In Holland, first you get the energy drink, then you get the purple Lamborghini, then you get the women—or so it goes in Sam de Jong’s buoyant and charming debut Prince, a familiar coming-of-age scenario energized via the fresh lens of the 28-year-old Dutch music video director.
Set almost exclusively in and around a low-income housing estate in suburban Amsterdam, De Jong’s personal-feeling story follows Ayoub (Ayoub Elasri), a Dutch-Moroccan teenager who spends his time detonating fireworks in trash cans and hanging out on the block with his buds, none of whose brash street talk manages to disguise their essential awkwardness. Ayoub pines for a pretty neighborhood girl, Laura (Sigrid ten Napel), but can’t bring himself to be within 10 feet of talking to her, especially when she’s rolling with a bunch of older hoodrats, a trio of tattooed, menacing hardasses who are the freaks to Ayoub’s geeks.

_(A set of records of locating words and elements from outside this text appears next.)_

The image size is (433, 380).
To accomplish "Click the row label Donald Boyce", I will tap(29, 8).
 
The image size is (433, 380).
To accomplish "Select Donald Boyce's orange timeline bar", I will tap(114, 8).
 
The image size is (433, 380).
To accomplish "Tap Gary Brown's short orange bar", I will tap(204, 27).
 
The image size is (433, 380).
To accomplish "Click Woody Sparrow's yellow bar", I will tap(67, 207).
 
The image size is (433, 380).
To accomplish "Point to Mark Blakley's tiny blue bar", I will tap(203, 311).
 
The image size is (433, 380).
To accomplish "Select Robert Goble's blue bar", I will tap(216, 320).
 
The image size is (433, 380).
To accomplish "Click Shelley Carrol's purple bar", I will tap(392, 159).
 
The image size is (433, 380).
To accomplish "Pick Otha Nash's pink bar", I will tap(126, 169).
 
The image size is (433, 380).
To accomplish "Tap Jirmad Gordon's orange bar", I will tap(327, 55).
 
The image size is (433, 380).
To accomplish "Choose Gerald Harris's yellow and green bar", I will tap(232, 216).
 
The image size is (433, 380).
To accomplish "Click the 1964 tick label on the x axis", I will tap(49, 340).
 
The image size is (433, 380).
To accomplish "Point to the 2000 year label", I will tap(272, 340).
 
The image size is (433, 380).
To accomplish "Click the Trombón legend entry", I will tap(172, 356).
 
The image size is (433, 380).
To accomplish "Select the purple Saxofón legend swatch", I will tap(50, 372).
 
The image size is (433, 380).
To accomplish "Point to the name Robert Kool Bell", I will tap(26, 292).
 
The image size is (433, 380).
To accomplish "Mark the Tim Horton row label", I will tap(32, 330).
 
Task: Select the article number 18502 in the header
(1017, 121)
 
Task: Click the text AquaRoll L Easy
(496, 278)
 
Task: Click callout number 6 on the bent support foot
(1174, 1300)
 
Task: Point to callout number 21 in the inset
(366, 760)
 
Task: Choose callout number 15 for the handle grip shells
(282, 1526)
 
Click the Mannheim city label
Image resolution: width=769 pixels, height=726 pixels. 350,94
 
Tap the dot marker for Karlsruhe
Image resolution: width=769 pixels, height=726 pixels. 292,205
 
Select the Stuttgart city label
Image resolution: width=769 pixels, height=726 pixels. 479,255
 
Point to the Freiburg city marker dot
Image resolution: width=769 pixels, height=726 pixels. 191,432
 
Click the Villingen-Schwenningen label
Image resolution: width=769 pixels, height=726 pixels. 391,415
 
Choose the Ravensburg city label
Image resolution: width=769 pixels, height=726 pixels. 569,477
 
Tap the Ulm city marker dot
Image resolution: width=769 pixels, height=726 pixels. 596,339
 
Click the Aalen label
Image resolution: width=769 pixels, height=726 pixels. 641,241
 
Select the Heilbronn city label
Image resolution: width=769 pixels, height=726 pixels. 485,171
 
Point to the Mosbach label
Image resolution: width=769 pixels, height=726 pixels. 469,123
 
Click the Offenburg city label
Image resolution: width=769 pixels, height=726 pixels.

After an onslaught of full-tilt, neon-type title cards hitched to throbbing electro, De Jong sketches many of these early scenes with neat bursts of flash editing and symmetrical, documentary-like head-on shots, recalling some of the moxie of early Spike Lee and the sympathetic ear of Larry Clark. Jazzed by De Jong’s intergenerational cocktail, composers Palmbomen weave in some curious musical cues among the hard beats, too, like scoring Laura’s whimsical strut to a pan-pipe throwaway that could have come straight from one of David Newman’s ’80s teen soundtracks.
The stylistic shapes aren’t all posturing, however, and scenes back at Ayoub’s family home quickly reveal a deeper set of complications for the young protagonist. Ayoub’s absent dad (Chaib Massaoudi) is a junkie who sleeps in an abandoned swimming pool and hits up his son for cash, leaving his beleagured mother (Elsie de Brauw) to a life of online dating and caring for his sister, Demi (Olivia Lonsdale), with whom Ayoub shares a cramped bedroom and bickers as their hormones escalate. Though it’s not overtly played up, there’s also the tension of looming racial prejudice, and we get the impression that Ayoub’s dad—who might be a first-generation Moroccan transplant—has fallen victim to this. For his part, Ayoub just wants to become the man his father wouldn’t—or couldn’t—be.
What little plot there is derives from this mini-odyssey of manhood, a quest that De Jong successfully lends the air of a fairytale while keeping things grounded in the grit of the urban landscape. Pushed too far by bullies, Ayoub accepts a ride with local crime boss Kalpa (Freddy Tratlehner, a real-life Dutch rapper and designer with a touch of Die Antwoord’s Alien), whose Kismet-esque arrival in a pimped-out Lamborghini and offer—“Here, have an energy drink”—plays like some comical Faustian bargain of modern-day Amsterdam. Precisely what Kalpa’s racket might be isn’t always clear, though: during the movie’s weirdest moment, Ayoub visits his new godfather’s unit to find a live pig being kept for the apparent purpose of making sausages—evidently the new crack for Dutch kids.
Pushed to a denouement, Prince’s narrative takes a predictable turn toward violence, retribution, and that all-purpose standby, the funeral where everyone gets to examine their bottled-up feelings, while the prevalence of thumping synths, shiny bomber jackets and neon hues betrays perhaps too much of a debt to Nicolas Winding Refn (who seems to be the unfortunate new patron saint of every straight, angsty young male auteur). But De Jong’s clean, unpretentious feel for his characters anchors the posing, and by the time we see Ayoub, roughed up but triumphantly wearing his plastic crown and riding a horse, there’s a sense that the director has transcended his influences for something more personal.
Like so many coming-of-age debuts before it, Prince isn’t world-changing, but like the best of them, there’s enough youthful electricity to De Jong’s work to make you want to see what he does next.